Nothing but the data itself, reproduced exactly, is the expected answer.

=== Begin Enclosure ===

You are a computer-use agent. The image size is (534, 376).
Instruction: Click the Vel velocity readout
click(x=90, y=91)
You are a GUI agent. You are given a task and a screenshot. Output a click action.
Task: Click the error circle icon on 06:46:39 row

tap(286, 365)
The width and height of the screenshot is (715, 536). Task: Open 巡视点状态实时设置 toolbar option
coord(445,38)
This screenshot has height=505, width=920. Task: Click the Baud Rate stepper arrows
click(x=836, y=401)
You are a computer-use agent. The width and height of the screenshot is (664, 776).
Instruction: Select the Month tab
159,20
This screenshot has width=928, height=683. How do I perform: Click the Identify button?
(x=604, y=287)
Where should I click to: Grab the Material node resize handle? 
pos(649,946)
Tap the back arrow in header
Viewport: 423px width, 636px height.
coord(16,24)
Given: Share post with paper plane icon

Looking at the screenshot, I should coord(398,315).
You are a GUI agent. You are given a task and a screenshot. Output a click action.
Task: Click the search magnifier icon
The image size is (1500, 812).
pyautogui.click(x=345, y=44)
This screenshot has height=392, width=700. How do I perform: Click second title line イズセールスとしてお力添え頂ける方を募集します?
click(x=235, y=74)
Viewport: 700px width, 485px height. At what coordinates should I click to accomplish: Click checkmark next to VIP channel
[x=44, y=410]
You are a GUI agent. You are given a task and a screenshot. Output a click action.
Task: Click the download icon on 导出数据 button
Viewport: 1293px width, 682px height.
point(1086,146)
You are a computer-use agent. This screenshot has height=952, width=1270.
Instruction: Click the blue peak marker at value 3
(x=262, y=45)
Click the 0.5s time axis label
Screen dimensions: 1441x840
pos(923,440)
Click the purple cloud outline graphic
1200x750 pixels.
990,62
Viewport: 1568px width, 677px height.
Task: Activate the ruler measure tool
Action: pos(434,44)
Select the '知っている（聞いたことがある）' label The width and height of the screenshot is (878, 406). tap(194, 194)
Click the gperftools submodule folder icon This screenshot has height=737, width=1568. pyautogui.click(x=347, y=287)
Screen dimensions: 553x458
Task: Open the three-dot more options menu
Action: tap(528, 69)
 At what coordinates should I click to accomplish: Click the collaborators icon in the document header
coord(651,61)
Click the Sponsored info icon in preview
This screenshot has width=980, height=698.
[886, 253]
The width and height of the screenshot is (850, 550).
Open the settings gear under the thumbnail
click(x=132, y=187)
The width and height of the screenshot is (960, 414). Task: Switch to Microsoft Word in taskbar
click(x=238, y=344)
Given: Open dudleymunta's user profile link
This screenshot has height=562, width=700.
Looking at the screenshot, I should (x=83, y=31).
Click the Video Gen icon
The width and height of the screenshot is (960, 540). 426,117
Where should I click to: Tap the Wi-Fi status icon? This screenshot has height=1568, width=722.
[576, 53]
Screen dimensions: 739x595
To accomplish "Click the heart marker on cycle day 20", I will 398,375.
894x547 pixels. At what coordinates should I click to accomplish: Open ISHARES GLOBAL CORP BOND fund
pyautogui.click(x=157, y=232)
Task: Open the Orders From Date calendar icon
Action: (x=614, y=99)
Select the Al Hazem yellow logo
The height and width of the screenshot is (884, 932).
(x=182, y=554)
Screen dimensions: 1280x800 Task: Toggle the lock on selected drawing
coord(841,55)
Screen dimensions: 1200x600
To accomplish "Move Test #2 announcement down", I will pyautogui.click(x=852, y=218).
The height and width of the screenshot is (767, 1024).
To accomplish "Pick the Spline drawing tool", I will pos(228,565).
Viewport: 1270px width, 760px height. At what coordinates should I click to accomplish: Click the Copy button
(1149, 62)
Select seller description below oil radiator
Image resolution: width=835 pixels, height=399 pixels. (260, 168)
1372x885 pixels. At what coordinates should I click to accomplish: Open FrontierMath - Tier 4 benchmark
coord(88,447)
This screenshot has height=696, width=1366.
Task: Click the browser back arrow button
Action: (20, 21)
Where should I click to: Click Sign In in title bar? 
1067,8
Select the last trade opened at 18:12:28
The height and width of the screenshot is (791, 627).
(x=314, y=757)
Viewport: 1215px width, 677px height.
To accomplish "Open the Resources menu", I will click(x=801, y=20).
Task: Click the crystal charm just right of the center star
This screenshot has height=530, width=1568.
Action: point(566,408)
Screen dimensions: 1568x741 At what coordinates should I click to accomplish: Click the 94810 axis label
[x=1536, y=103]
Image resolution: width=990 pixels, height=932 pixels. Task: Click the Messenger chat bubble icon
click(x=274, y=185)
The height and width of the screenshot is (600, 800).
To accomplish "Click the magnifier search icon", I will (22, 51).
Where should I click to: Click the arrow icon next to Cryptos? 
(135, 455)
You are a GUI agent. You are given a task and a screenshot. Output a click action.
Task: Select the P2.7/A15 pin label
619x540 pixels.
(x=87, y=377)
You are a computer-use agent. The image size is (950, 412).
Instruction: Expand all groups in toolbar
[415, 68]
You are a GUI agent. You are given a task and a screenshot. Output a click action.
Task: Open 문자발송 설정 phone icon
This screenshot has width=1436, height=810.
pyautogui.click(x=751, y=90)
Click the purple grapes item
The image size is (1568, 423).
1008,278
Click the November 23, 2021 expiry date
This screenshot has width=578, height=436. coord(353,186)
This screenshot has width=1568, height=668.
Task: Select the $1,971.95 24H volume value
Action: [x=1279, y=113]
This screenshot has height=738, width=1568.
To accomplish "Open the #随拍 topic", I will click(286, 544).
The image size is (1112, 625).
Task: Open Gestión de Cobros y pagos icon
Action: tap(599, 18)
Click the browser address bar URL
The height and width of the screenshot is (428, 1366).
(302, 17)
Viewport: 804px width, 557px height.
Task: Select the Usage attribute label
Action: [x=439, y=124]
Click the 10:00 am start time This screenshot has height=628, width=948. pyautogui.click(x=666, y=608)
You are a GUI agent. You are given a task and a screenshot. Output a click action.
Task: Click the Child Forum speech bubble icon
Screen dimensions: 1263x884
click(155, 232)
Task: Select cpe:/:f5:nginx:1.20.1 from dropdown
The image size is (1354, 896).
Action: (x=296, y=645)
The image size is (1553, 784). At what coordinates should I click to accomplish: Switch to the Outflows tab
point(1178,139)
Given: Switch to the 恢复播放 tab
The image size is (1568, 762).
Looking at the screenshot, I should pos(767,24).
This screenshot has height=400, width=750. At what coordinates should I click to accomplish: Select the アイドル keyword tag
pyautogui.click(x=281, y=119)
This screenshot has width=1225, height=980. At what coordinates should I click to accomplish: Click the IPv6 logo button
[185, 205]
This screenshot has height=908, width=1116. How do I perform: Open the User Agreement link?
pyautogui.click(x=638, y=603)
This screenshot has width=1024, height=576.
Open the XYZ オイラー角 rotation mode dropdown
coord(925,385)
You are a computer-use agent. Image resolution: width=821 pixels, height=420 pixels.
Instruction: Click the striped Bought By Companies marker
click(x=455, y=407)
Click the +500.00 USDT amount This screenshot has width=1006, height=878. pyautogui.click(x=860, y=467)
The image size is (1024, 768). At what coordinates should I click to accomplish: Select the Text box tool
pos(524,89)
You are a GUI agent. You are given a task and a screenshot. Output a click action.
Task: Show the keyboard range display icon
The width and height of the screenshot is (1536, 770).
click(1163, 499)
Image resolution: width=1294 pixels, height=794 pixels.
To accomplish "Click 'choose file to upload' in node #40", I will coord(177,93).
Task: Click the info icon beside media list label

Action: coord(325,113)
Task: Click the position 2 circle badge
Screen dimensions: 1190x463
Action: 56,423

=== End Enclosure ===

### Answer box
You are a computer-use agent. The image size is (534, 376).
Instruction: Click the Vel velocity readout
click(x=90, y=91)
You are a GUI agent. You are given a task and a screenshot. Output a click action.
Task: Click the error circle icon on 06:46:39 row

tap(286, 365)
The width and height of the screenshot is (715, 536). Task: Open 巡视点状态实时设置 toolbar option
coord(445,38)
This screenshot has height=505, width=920. Task: Click the Baud Rate stepper arrows
click(x=836, y=401)
You are a computer-use agent. The width and height of the screenshot is (664, 776).
Instruction: Select the Month tab
159,20
This screenshot has width=928, height=683. How do I perform: Click the Identify button?
(x=604, y=287)
Where should I click to: Grab the Material node resize handle? 
pos(649,946)
Tap the back arrow in header
Viewport: 423px width, 636px height.
coord(16,24)
Given: Share post with paper plane icon

Looking at the screenshot, I should coord(398,315).
You are a GUI agent. You are given a task and a screenshot. Output a click action.
Task: Click the search magnifier icon
The image size is (1500, 812).
pyautogui.click(x=345, y=44)
This screenshot has height=392, width=700. How do I perform: Click second title line イズセールスとしてお力添え頂ける方を募集します?
click(x=235, y=74)
Viewport: 700px width, 485px height. At what coordinates should I click to accomplish: Click checkmark next to VIP channel
[x=44, y=410]
You are a GUI agent. You are given a task and a screenshot. Output a click action.
Task: Click the download icon on 导出数据 button
Viewport: 1293px width, 682px height.
point(1086,146)
You are a computer-use agent. This screenshot has height=952, width=1270.
Instruction: Click the blue peak marker at value 3
(x=262, y=45)
Click the 0.5s time axis label
Screen dimensions: 1441x840
pos(923,440)
Click the purple cloud outline graphic
1200x750 pixels.
990,62
Viewport: 1568px width, 677px height.
Task: Activate the ruler measure tool
Action: pos(434,44)
Select the '知っている（聞いたことがある）' label The width and height of the screenshot is (878, 406). tap(194, 194)
Click the gperftools submodule folder icon This screenshot has height=737, width=1568. pyautogui.click(x=347, y=287)
Screen dimensions: 553x458
Task: Open the three-dot more options menu
Action: tap(528, 69)
 At what coordinates should I click to accomplish: Click the collaborators icon in the document header
coord(651,61)
Click the Sponsored info icon in preview
This screenshot has width=980, height=698.
[886, 253]
The width and height of the screenshot is (850, 550).
Open the settings gear under the thumbnail
click(x=132, y=187)
The width and height of the screenshot is (960, 414). Task: Switch to Microsoft Word in taskbar
click(x=238, y=344)
Given: Open dudleymunta's user profile link
This screenshot has height=562, width=700.
Looking at the screenshot, I should (x=83, y=31).
Click the Video Gen icon
The width and height of the screenshot is (960, 540). 426,117
Where should I click to: Tap the Wi-Fi status icon? This screenshot has height=1568, width=722.
[576, 53]
Screen dimensions: 739x595
To accomplish "Click the heart marker on cycle day 20", I will 398,375.
894x547 pixels. At what coordinates should I click to accomplish: Open ISHARES GLOBAL CORP BOND fund
pyautogui.click(x=157, y=232)
Task: Open the Orders From Date calendar icon
Action: (x=614, y=99)
Select the Al Hazem yellow logo
The height and width of the screenshot is (884, 932).
(x=182, y=554)
Screen dimensions: 1280x800 Task: Toggle the lock on selected drawing
coord(841,55)
Screen dimensions: 1200x600
To accomplish "Move Test #2 announcement down", I will pyautogui.click(x=852, y=218).
The height and width of the screenshot is (767, 1024).
To accomplish "Pick the Spline drawing tool", I will pos(228,565).
Viewport: 1270px width, 760px height. At what coordinates should I click to accomplish: Click the Copy button
(1149, 62)
Select seller description below oil radiator
Image resolution: width=835 pixels, height=399 pixels. (260, 168)
1372x885 pixels. At what coordinates should I click to accomplish: Open FrontierMath - Tier 4 benchmark
coord(88,447)
This screenshot has height=696, width=1366.
Task: Click the browser back arrow button
Action: (20, 21)
Where should I click to: Click Sign In in title bar? 
1067,8
Select the last trade opened at 18:12:28
The height and width of the screenshot is (791, 627).
(x=314, y=757)
Viewport: 1215px width, 677px height.
To accomplish "Open the Resources menu", I will click(x=801, y=20).
Task: Click the crystal charm just right of the center star
This screenshot has height=530, width=1568.
Action: point(566,408)
Screen dimensions: 1568x741 At what coordinates should I click to accomplish: Click the 94810 axis label
[x=1536, y=103]
Image resolution: width=990 pixels, height=932 pixels. Task: Click the Messenger chat bubble icon
click(x=274, y=185)
The height and width of the screenshot is (600, 800).
To accomplish "Click the magnifier search icon", I will (22, 51).
Where should I click to: Click the arrow icon next to Cryptos? 
(135, 455)
You are a GUI agent. You are given a task and a screenshot. Output a click action.
Task: Select the P2.7/A15 pin label
619x540 pixels.
(x=87, y=377)
You are a computer-use agent. The image size is (950, 412).
Instruction: Expand all groups in toolbar
[415, 68]
You are a GUI agent. You are given a task and a screenshot. Output a click action.
Task: Open 문자발송 설정 phone icon
This screenshot has width=1436, height=810.
pyautogui.click(x=751, y=90)
Click the purple grapes item
The image size is (1568, 423).
1008,278
Click the November 23, 2021 expiry date
This screenshot has width=578, height=436. coord(353,186)
This screenshot has width=1568, height=668.
Task: Select the $1,971.95 24H volume value
Action: [x=1279, y=113]
This screenshot has height=738, width=1568.
To accomplish "Open the #随拍 topic", I will click(286, 544).
The image size is (1112, 625).
Task: Open Gestión de Cobros y pagos icon
Action: tap(599, 18)
Click the browser address bar URL
The height and width of the screenshot is (428, 1366).
(302, 17)
Viewport: 804px width, 557px height.
Task: Select the Usage attribute label
Action: [x=439, y=124]
Click the 10:00 am start time This screenshot has height=628, width=948. pyautogui.click(x=666, y=608)
You are a GUI agent. You are given a task and a screenshot. Output a click action.
Task: Click the Child Forum speech bubble icon
Screen dimensions: 1263x884
click(155, 232)
Task: Select cpe:/:f5:nginx:1.20.1 from dropdown
The image size is (1354, 896).
Action: (x=296, y=645)
The image size is (1553, 784). At what coordinates should I click to accomplish: Switch to the Outflows tab
point(1178,139)
Given: Switch to the 恢复播放 tab
The image size is (1568, 762).
Looking at the screenshot, I should pos(767,24).
This screenshot has height=400, width=750. At what coordinates should I click to accomplish: Select the アイドル keyword tag
pyautogui.click(x=281, y=119)
This screenshot has width=1225, height=980. At what coordinates should I click to accomplish: Click the IPv6 logo button
[185, 205]
This screenshot has height=908, width=1116. How do I perform: Open the User Agreement link?
pyautogui.click(x=638, y=603)
This screenshot has width=1024, height=576.
Open the XYZ オイラー角 rotation mode dropdown
coord(925,385)
You are a computer-use agent. Image resolution: width=821 pixels, height=420 pixels.
Instruction: Click the striped Bought By Companies marker
click(x=455, y=407)
Click the +500.00 USDT amount This screenshot has width=1006, height=878. pyautogui.click(x=860, y=467)
The image size is (1024, 768). At what coordinates should I click to accomplish: Select the Text box tool
pos(524,89)
You are a GUI agent. You are given a task and a screenshot. Output a click action.
Task: Show the keyboard range display icon
The width and height of the screenshot is (1536, 770).
click(1163, 499)
Image resolution: width=1294 pixels, height=794 pixels.
To accomplish "Click 'choose file to upload' in node #40", I will coord(177,93).
Task: Click the info icon beside media list label

Action: coord(325,113)
Task: Click the position 2 circle badge
Screen dimensions: 1190x463
Action: 56,423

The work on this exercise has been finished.